In this project, the student will work on one of the aspects of this problem. The student will closely collaborate with a graduate student working on some other aspect of the same problem. The project will require understanding of data structures and graph algorithms. The implementation will require good working knowledge of C/C++ and Linux. The developed approach will be tested in a simulator as well as on an actual unmanned helicopter that uses lasers and vision cameras for sensing.


IDEA: De novo discovery of regulatory triplets from gene expression data

PROFESSOR: Dr. Sridhar Hannenhalli

DESCRIPTION: Consider gene expression data - a matrix with N rows (genes) and M columns (samples). If two row vectors g(x) and g(y) are highly "similar" (measured by Pearson correlation, mutual information, partial correlation etc.) then they are considered "related". The notion of relatedness is represented as an edge in a graph where nodes are genes. These are undirected edges. For instance, if x is transcription factor and y is a gene then the direction of the edge can be deduced to be x -> y (although this may not be true always, anyways..). Now there are modifer enzymes, such as kinases that modify the x->y relation by modifying x. One idea to detect such modifier z for x->y was proposed recently. For a given z, partition the samples (columns) into low-z-expression and hi-z-expression. Estimate similarity-lo-z(x,y) between x and y using only the samples in low-z-expression and similarity-hi-z(x,y) between x and y using only the samples in hi-z-expression. If the z affects the x->y relation then exactly one of the two similarities should be high and the other should be low. By querying each candidate modifier z, this procedure can detect candidate potential modifier(s) z for x->y. The above procedure requires querying each z, and for a given z, requires arbitrary partitioning of the samples into high and lo.

The goal of this project is to develop statistical/computation method to partition the samples without prior knowledge of z. In other words, to find out a partition of samples, say S and S' such that similarity(x,y)|S is very different from similarity(x,y)|S'. We can then perhaps decide whether this partition is even significant before we bother to look for z that best differentiates S and S'.

An effective solution to this problem can be used to mine numerous gene expression data sets to discover regulatory triplet - (x, y, z), where the effect of x on y is mediated by a third gene z.


IDEA: Gene networks alignment

PROFESSOR: Dr.

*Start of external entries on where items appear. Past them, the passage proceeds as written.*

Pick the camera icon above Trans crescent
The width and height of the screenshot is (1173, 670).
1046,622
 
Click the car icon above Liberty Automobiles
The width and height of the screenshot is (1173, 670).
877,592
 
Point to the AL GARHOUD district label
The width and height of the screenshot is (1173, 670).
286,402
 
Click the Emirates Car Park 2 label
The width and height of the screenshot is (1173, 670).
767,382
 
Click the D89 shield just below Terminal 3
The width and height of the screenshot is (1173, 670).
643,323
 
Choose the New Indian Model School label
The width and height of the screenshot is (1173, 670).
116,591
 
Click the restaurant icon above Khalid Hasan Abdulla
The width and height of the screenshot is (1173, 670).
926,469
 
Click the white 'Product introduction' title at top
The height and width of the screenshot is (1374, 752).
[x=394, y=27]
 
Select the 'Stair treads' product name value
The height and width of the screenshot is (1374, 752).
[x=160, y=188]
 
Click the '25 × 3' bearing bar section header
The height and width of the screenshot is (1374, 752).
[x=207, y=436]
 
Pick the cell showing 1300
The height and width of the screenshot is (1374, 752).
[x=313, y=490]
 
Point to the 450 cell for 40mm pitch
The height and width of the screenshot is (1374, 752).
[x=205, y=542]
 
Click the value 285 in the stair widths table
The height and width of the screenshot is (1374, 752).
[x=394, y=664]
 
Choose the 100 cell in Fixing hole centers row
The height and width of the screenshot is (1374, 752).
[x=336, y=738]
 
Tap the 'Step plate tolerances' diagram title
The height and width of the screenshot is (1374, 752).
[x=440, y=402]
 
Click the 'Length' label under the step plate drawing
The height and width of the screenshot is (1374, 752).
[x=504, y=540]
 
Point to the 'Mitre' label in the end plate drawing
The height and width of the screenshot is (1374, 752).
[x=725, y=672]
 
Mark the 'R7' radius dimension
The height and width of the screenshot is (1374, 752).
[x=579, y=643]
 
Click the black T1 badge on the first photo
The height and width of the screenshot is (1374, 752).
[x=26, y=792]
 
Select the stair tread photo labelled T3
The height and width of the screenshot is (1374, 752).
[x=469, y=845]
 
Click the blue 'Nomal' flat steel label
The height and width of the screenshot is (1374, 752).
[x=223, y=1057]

Sridhar Hannenhalli

DESCRIPTION: Consider a gene network with genes as nodes and edges as functional relationships between genes. If you look at the orthologous genes (gene related by speciation events) in another species, two problems arise: (1) The orthology mapping between the two speices may be ambiguous. Eg. gene x in one species may map to paralogs x1 and x2 (very similar gene copies) in the second species. (2) the edges may not exist because of lack of experimental data in the second species. A network alignment involves node-alignment and edge-alignment across species, where the nodes and edges have evolved through gene duplication and speciation.

The goal is to develop a model-based approach to network alignment problem that uses a probabilistic dependence structure between gene alignment and edge alignment and makes explicit use of phylogenetic relationships between the species.

An effective method to solve this problem has important application in studying how various biological networks have evolved through time.